Adam Rappaport of Bon Apetit concocts five-part, 50-ingredient loaded Super Bowl nachos
TODAY Show: Adam Rappaport of Bon Apetit concocts five-part, 50-ingredient loaded Super Bowl nachos. -- February 2, 2016Samantha Okazaki / TODAY

Chef notes

This is one component of Epicurious' epic five-part 50-ingredient Super Bowl Nachos.


  • 1 pound sliced bacon
  • 2 large russet potatoes (about 1/2 pound)
  • Kosher salt
  • Freshly ground black pepper
  • Tortilla chips
  • 3 cups ridged potato chips
  • 8 ounces grated cheddar (about 2 1/2 cups)
  • 8 ounces grated Monterey Jack (about 2½ cups)
  • 3/4 cup sour cream, plus more for serving
  • 2 scallions, thinly sliced
  • 1/2 teaspoon paprika
  • 2 tablespoons sliced chives
  • 1/2 avocado, diced


Cook bacon in a large skillet over medium heat, working in batches if necessary, until crisp, about 10 minutes.
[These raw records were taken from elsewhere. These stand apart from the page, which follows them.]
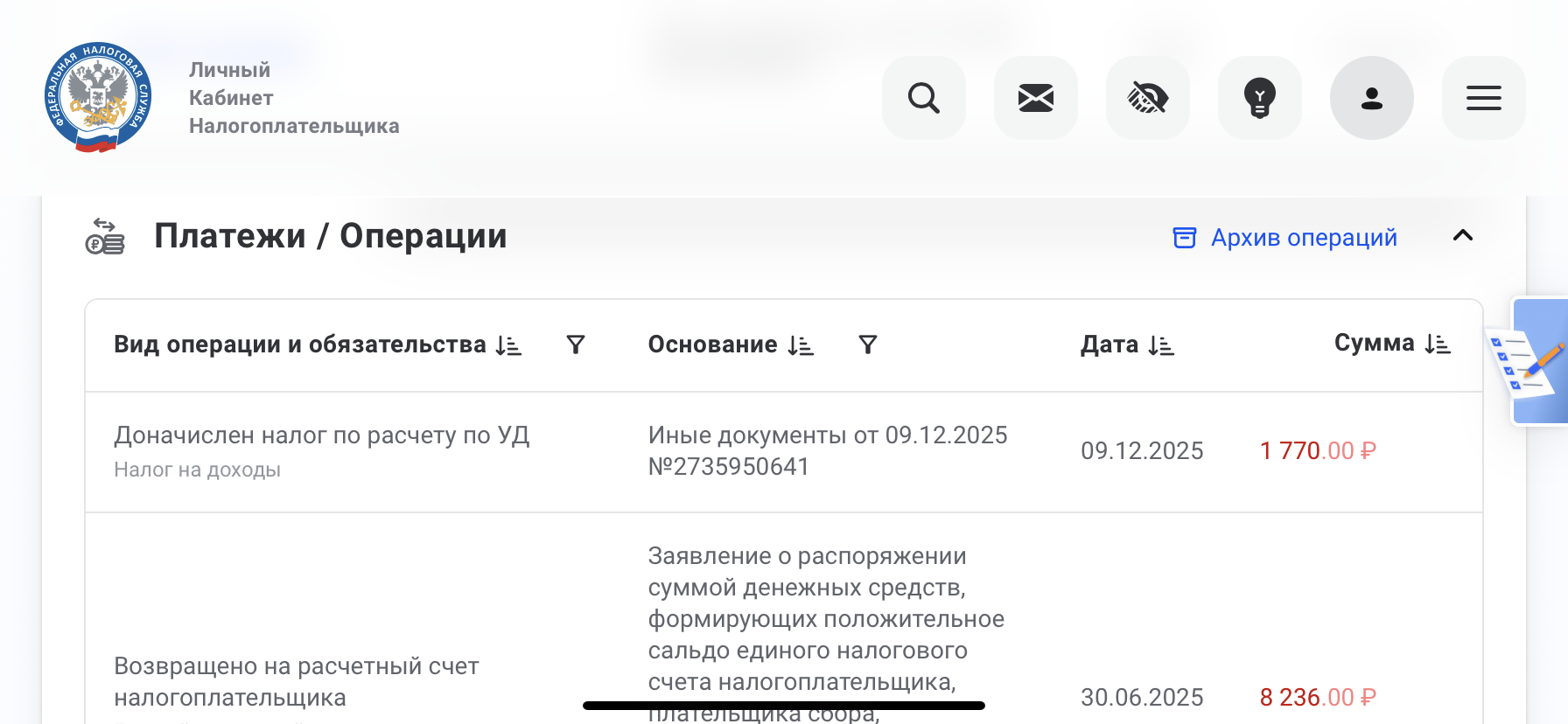Open messages via envelope icon
This screenshot has width=1568, height=724.
[1035, 98]
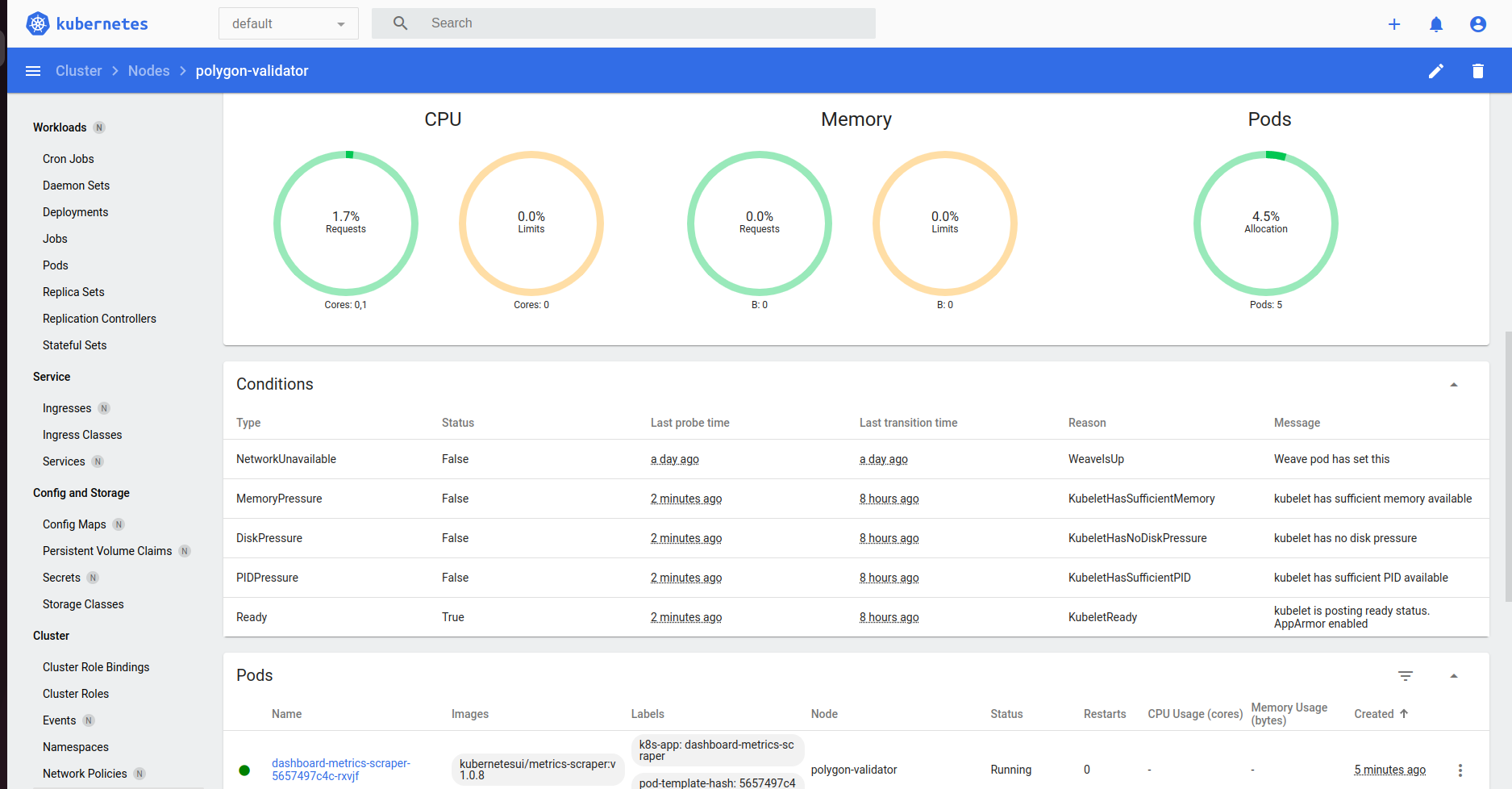
Task: Go to Nodes breadcrumb
Action: point(148,71)
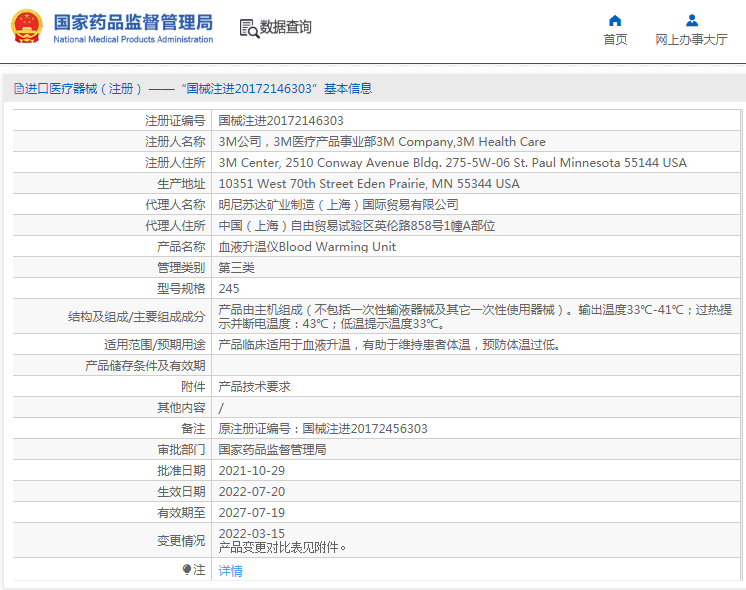Image resolution: width=746 pixels, height=590 pixels.
Task: Click the 产品变更对比表见附件 text
Action: 283,547
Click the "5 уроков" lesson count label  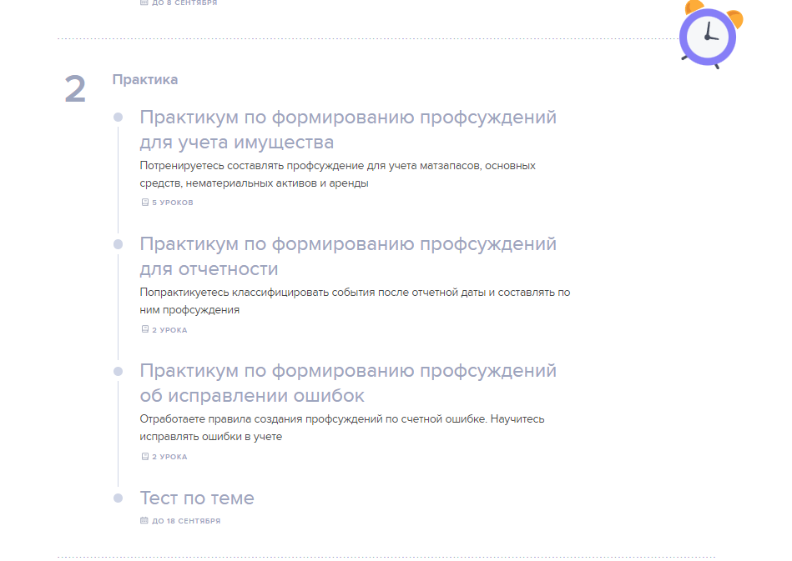172,202
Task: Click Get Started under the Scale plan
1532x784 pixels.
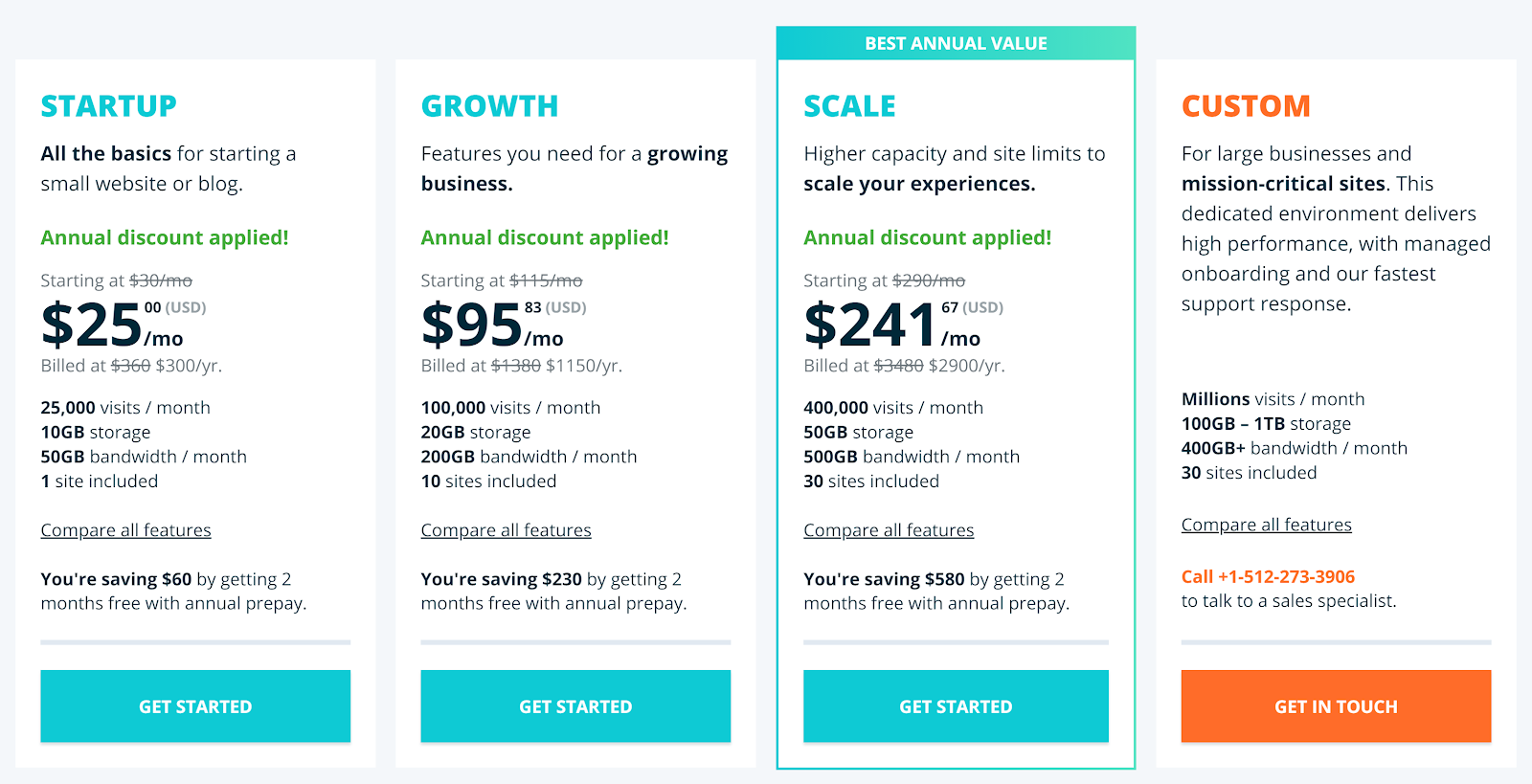Action: click(x=956, y=706)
Transfer to a paper-towel lined plate. Crumble bacon once cooled. Pour fat from skillet into a heatproof bowl, leaving burned bits in skillet. Wipe out skillet and return bacon fat to skillet.

Peel potatoes in long, thin strips, reserving potato skins. Heat skillet with fat over medium-high and fry potato skins, turning, until golden brown, 4–6 minutes. Transfer skins to another paper towel-lined plate, reserving fat in skillet; season skins with salt.

Cut potato flesh into 1/2" cubes. Heat skillet with fat over medium and add potatoes. Season with salt and pepper and cook, stirring occasionally, until potatoes are golden brown and cooked through, 8–12 minutes. Transfer to another paper towel-lined plate.

Working in the second section, top tortilla chips with one-third of the potato chips, cubed potatoes, bacon, cheddar, Monterey Jack, 3/4 cup sour cream, scallions, and paprika. Repeat with 2 more layers of chips and ingredients.

After baking, top with additional sour cream, fried potato skin strips, chives, avocado, and pepper.